An old king wants to divide his kingdom between his two sons. He is well known for his justness and wisdom, and he plans to make a good use of both of these attributes while dividing his kingdom.
The kingdom is administratively split into square boroughs that form an N × M grid. Some of the boroughs contain gold mines. The king knows that his sons do not care as much about the land as they do about gold, so he wants both parts of the kingdom to contain exactly the same number of mines. Moreover, he wants to split the kingdom with either a horizontal or a vertical line that goes along the borders of the boroughs (splitting no borough into two parts).
The goal is to count how many ways he can split the kingdom.
Write a function:
class Solution { public int solution(int N, int M, int[] X, int[] Y); }
that, given two arrays of K integers X and Y, denoting coordinates of boroughs containing the gold mines, will compute the number of fair divisions of the kingdom.

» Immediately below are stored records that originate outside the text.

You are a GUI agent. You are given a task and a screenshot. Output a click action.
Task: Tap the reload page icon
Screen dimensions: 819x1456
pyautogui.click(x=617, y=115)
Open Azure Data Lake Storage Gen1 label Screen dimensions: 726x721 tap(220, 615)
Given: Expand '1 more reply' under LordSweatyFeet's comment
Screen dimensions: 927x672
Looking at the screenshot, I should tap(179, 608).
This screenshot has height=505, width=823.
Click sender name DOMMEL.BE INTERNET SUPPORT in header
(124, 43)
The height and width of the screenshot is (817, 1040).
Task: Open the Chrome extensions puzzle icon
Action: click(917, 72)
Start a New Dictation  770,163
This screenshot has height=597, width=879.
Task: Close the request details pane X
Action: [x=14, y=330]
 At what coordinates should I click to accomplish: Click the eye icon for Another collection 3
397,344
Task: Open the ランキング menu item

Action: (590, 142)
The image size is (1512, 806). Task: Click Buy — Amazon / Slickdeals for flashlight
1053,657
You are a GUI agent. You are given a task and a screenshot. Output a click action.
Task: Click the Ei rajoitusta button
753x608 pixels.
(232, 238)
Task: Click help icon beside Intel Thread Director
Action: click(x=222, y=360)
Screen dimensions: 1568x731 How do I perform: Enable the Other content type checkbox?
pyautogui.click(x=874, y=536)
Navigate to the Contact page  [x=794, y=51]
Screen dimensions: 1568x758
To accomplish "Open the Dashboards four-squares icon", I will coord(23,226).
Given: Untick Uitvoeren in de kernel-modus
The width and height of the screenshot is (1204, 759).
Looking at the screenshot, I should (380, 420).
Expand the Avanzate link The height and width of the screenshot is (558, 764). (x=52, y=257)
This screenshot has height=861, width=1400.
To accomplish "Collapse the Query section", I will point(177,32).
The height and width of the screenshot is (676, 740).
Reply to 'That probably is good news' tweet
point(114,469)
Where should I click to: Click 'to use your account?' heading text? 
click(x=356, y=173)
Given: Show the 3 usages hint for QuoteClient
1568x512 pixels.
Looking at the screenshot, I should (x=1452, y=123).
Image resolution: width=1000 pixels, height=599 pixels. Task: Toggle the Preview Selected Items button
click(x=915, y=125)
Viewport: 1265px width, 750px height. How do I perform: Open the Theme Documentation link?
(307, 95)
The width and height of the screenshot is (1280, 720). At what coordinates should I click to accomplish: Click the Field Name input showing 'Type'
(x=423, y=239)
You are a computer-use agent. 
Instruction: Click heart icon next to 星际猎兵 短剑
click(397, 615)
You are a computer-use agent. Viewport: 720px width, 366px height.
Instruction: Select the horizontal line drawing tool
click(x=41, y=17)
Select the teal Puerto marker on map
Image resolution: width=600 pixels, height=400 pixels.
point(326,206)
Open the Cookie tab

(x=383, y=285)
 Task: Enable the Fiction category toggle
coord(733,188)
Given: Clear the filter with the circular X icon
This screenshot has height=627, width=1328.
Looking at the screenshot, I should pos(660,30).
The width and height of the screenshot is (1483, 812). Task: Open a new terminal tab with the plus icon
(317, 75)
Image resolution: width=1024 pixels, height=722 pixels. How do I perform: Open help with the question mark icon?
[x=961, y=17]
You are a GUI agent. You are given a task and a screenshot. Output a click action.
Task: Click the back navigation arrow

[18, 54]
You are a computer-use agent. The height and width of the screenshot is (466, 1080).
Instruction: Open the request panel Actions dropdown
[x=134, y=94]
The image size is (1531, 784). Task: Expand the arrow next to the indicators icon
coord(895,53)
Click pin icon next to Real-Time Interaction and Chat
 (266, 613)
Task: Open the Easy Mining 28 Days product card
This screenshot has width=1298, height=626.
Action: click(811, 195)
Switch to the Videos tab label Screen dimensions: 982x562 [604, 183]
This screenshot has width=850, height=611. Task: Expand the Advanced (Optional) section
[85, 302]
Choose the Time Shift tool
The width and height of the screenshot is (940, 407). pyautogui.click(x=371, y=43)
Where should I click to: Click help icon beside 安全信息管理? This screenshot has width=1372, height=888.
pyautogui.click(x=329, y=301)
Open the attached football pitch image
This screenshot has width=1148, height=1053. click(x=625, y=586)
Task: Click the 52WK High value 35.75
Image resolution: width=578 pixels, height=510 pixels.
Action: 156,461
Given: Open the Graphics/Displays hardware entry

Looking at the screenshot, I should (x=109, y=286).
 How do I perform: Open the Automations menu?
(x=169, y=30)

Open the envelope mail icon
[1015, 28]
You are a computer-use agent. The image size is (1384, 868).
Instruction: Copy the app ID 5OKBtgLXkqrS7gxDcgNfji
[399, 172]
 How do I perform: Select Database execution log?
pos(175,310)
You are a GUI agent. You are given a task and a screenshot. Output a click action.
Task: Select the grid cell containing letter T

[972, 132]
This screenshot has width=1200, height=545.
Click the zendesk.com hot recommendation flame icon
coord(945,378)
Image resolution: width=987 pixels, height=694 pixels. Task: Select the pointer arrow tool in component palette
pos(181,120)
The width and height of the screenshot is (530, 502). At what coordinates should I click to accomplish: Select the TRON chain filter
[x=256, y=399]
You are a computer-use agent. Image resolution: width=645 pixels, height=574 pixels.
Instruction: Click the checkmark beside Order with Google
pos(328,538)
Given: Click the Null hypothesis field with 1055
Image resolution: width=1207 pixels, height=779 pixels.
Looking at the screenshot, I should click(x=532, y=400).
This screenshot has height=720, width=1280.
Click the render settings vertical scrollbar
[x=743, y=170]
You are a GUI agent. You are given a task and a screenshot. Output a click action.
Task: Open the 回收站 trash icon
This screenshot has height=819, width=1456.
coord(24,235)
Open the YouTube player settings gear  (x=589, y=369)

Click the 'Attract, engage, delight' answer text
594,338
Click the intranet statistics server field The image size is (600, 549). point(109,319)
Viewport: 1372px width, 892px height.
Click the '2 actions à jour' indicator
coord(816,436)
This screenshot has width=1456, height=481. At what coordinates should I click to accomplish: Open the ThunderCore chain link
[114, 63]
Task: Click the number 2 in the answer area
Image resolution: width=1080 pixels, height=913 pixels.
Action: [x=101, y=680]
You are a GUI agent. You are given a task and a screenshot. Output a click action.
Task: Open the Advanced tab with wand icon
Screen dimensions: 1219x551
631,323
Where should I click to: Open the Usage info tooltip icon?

For example, given N = 5, M = 5, X = [0, 4, 2, 0] and Y = [0, 0, 1, 4], the function should return 3. The king can divide his land in three different ways shown on the picture below.
Write an efficient algorithm for the following assumptions:
- N and M are integers within the range [1..100,000];
- K is an integer within the range [1..100,000];
- each element of array X is an integer within the range [0..N-1];
- each element of array Y is an integer within the range [0..M-1].